- Born: 2 May 1952 (age 74) Manchester, England
- Occupation: Actor
- Known for: Role as Friar Tuck in Robin of Sherwood

= Phil Rose =

English actor (born 1952)

Phil Rose (born 2 May 1952) is an English actor, best known for his role as Friar Tuck in the 1980s TV series Robin of Sherwood.

==Theatre==
Rose was born in Manchester, and established himself as a theatre actor playing Sir Toby Belch in Twelfth Night and The Gangster in Kiss Me, Kate at Bristol Old Vic. Numerous touring appearances followed, including the Ludlow Festival, Dundee Repertory Theatre and Colwyn Bay.

In the West End, Rose appeared as Durdles in The Mystery of Edwin Drood.

In the 1980s and 1990s, he devoted his time mainly to touring theatre productions.

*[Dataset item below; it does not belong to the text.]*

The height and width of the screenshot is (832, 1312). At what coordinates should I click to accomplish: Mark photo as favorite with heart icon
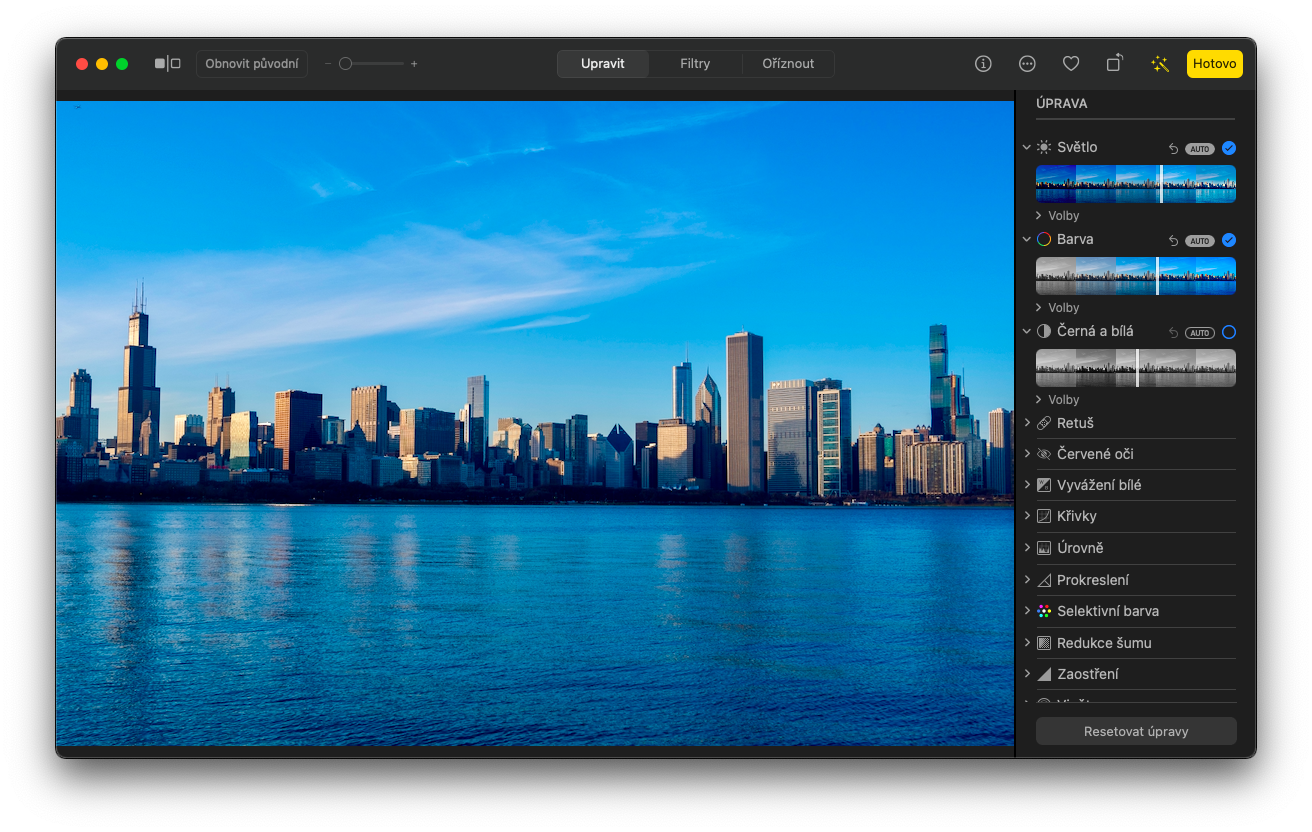coord(1071,64)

In 1996, in a company that he co-founded with Ian Dickens, he appeared in a touring production of There's a Girl in My Soup with Jack Smethurst, Deborah McAndrew and Tony Scannell.

==Pantomime==
Rose is well known for appearing in pantomime as the Dame and has more than 20 years' experience of this.

==Television==
In addition to his role in Robin of Sherwood, Rose played the part of a doctor from the regional health authority in the 1984 BBC nuclear-war drama Threads.

In 2007, Rose played the science-fiction writer A.K. 'Bunny' Cheesewight in the second story in BBC7's Scarifyers series, "The Devil of Denge Marsh". He reprised the role in 2010 in "The Secret Weapon of Doom".

Over the years, Rose has appeared in Minder, Gaskin, Jemima Shore Investigates as well as a spell in EastEnders.

==Film==
In 1984, Rose appeared with Peter Ustinov playing his nephew in the movie Memed My Hawk.